On 24/03/2025 09:44, Philipp Stanner wrote:
> On Mon, 2025-03-24 at 09:26 +0000, Tvrtko Ursulin wrote:
>> There has repeatedly been quite a bit of apprehension when any change
>> to the DRM
>> scheduler is proposed, with two main reasons being code base is
>> considered
>> fragile, not well understood and not very well documented, and
>> secondly the lack
>> of systematic testing outside the vendor specific tests suites and/or
>> test
>> farms.
>>
>> This series is an attempt to dislodge this status quo by adding some
>> unit tests
>> using the kunit framework.
>>
>> General approach is that there is a mock "hardware" backend which can
>> be
>> controlled from tests, which in turn allows exercising various
>> scheduler code
>> paths.
>>
>> Only some simple basic tests get added in the series and hopefully it
>> is easy to
>> understand what tests are doing.
>>
>> An obligatory "screenshot" for reference:
>>
>> [14:09:05] ============ drm_sched_basic_tests (3 subtests)
>> ============
>> [14:09:06] [PASSED] drm_sched_basic_submit
>> [14:09:06] ================== drm_sched_basic_test
>> ===================
>> [14:09:06] [PASSED] A queue of jobs in a single entity
>> [14:09:06] [PASSED] A chain of dependent jobs across multiple
>> entities
>> [14:09:06] [PASSED] Multiple independent job queues
>> [14:09:06] [PASSED] Multiple inter-dependent job queues
>> [14:09:07] ============== [PASSED] drm_sched_basic_test
>> ===============
>> [14:09:07] [PASSED] drm_sched_basic_entity_cleanup
>> [14:09:07] ============== [PASSED] drm_sched_basic_tests
>> ==============
>> [14:09:07] ======== drm_sched_basic_timeout_tests (1 subtest)
>> =========
>> [14:09:08] [PASSED] drm_sched_basic_timeout
>> [14:09:08] ========== [PASSED] drm_sched_basic_timeout_tests
>> ==========
>> [14:09:08] ======= drm_sched_basic_priority_tests (2 subtests)
>> ========
>> [14:09:10] [PASSED] drm_sched_priorities
>> [14:09:10] [PASSED] drm_sched_change_priority
>> [14:09:10] ========= [PASSED] drm_sched_basic_priority_tests
>> ==========
>> [14:09:10] ====== drm_sched_basic_modify_sched_tests (1 subtest)
>> ======
>> [14:09:11] [PASSED] drm_sched_test_modify_sched
>> [14:09:11] ======= [PASSED] drm_sched_basic_modify_sched_tests
>> ========
>> [14:09:11] ======== drm_sched_basic_credits_tests (1 subtest)
>> =========
>> [14:09:12] [PASSED] drm_sched_test_credits
>> [14:09:12] ========== [PASSED] drm_sched_basic_credits_tests
>> ==========
>> [14:09:12]
>> ============================================================
>> [14:09:12] Testing complete.

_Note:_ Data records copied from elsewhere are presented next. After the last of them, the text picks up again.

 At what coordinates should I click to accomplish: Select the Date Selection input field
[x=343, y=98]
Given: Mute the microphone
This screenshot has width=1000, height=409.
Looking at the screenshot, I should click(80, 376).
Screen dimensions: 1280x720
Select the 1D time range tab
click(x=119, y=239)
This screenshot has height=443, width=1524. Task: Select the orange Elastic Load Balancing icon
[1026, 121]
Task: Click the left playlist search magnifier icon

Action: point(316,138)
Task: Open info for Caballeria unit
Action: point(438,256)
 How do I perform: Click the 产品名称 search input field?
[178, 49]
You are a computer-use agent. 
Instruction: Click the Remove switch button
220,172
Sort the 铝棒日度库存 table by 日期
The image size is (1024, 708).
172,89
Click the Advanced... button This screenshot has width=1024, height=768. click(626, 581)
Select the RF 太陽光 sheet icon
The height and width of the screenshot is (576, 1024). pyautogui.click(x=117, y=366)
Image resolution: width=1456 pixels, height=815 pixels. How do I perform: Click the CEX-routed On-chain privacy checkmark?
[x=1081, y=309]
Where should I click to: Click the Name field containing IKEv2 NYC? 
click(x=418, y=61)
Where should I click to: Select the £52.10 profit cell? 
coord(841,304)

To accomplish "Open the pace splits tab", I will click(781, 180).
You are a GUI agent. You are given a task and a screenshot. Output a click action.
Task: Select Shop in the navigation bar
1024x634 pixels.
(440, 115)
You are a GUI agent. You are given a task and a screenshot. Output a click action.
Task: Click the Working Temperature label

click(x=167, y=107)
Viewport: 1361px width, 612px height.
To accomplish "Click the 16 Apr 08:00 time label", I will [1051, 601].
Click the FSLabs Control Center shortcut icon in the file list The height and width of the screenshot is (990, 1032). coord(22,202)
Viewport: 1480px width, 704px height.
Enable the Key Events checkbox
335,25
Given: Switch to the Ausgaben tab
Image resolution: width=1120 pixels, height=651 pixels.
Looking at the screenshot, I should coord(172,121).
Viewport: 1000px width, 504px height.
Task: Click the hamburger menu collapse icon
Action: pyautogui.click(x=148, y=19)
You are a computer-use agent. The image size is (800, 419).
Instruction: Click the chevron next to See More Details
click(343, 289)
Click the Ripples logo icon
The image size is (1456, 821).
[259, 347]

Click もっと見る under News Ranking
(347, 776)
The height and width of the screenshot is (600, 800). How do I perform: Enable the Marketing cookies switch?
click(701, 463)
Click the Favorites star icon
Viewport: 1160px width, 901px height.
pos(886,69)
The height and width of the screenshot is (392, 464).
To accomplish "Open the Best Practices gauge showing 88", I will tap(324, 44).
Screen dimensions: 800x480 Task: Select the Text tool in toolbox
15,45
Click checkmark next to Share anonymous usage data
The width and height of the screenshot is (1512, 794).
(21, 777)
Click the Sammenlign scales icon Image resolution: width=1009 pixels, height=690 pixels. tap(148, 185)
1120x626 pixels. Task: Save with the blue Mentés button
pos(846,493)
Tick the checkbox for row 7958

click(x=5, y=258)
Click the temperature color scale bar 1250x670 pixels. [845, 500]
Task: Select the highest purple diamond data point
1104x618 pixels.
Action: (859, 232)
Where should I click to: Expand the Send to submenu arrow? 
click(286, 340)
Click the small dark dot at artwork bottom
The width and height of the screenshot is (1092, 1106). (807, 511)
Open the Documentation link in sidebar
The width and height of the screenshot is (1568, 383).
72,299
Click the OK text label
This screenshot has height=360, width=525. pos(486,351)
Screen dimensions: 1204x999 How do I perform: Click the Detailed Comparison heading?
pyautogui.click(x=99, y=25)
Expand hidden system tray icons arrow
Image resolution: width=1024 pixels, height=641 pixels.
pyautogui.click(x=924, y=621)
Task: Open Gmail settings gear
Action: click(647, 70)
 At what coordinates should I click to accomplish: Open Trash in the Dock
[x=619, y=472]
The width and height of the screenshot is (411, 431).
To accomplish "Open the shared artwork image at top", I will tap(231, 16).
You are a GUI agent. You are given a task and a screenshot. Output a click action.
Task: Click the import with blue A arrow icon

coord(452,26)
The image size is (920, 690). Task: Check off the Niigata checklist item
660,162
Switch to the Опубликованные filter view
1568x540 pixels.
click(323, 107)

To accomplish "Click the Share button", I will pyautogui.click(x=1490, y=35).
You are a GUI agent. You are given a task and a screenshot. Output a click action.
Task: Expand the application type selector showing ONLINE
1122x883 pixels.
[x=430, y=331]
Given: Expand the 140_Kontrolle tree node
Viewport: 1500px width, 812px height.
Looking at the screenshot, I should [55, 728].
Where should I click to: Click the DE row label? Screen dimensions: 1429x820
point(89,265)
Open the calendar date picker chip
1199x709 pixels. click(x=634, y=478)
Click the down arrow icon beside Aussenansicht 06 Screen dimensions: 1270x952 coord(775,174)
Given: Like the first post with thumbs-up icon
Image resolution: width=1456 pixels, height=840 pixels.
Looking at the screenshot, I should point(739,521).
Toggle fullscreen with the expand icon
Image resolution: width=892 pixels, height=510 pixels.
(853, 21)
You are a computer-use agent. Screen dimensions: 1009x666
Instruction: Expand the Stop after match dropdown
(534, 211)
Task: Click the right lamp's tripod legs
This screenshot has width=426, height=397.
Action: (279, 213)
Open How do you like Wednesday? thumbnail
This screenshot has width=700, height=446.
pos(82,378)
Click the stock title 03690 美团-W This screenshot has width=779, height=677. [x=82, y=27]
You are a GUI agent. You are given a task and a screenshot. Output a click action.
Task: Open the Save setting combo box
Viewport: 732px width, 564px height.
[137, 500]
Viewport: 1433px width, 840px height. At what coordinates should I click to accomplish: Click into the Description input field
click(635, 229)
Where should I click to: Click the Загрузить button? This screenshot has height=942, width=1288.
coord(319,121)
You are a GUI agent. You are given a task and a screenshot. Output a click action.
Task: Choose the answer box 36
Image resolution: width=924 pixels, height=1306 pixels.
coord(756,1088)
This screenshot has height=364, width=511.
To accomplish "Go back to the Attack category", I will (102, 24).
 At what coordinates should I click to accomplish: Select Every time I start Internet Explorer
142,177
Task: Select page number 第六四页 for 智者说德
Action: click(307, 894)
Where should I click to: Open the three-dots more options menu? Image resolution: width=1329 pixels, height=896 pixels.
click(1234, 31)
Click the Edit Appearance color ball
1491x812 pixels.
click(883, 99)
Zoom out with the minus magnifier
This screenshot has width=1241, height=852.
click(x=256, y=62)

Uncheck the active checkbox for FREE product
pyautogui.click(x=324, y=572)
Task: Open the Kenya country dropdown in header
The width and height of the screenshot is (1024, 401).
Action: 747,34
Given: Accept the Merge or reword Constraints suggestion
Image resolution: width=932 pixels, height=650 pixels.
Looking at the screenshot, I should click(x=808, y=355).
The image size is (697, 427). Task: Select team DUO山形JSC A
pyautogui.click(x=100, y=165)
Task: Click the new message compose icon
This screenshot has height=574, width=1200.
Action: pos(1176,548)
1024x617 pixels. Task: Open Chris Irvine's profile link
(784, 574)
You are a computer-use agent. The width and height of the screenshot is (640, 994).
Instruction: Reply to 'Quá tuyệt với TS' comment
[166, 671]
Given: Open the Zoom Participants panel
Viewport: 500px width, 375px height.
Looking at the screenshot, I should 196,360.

Ran 11 tests: passed: 11
>> [14:09:13] Elapsed time: 13.539s total, 0.001s configuring, 3.004s
>> building, 10.462s running
>>
>> v2:
>>   * Parameterize a bunch of similar tests.
>>   * Improve test commentary.
>>   * Rename TDR test to timeout. (Christian)
>>   * Improve quality and consistency of naming. (Philipp)
>>
>> RFC v2 -> series v1:
>>   * Rebased for drm_sched_init changes.
>>   * Fixed modular build.
>>   * Added some comments.
>>   * Filename renames. (Philipp)
>>
>> v2:
>>   * Dealt with a bunch of checkpatch warnings.
>>
>> v3:
>>   * Some mock API renames, kerneldoc grammar fixes and indentation
>> fixes.
>>
>> v4:
>>   * Fix use after free caused by relying on scheduler fence for
>> querying status.
>>   * Kerneldoc fixes.
>>
>> v5:
>>   * Cleanup in-flight jobs on scheduler shutdown.
>>   * Change hang_limit to 1.
>>
>> v6:
>>   * Use KUNIT_ASSERT_TRUE/FALSE.
>>   * Fixed patch titles.
>>   * Added credit_limit test.
>>   * Added CONFIG_DRM_SCHED_KUNIT_TEST_ASPIRATIONAL.
>>
>> v7:
>>   * v6 omitted to send the first patch by mistake.
>>
>> v8:
>>   * Removed CONFIG_DRM_SCHED_KUNIT_TEST_ASPIRATIONAL for now.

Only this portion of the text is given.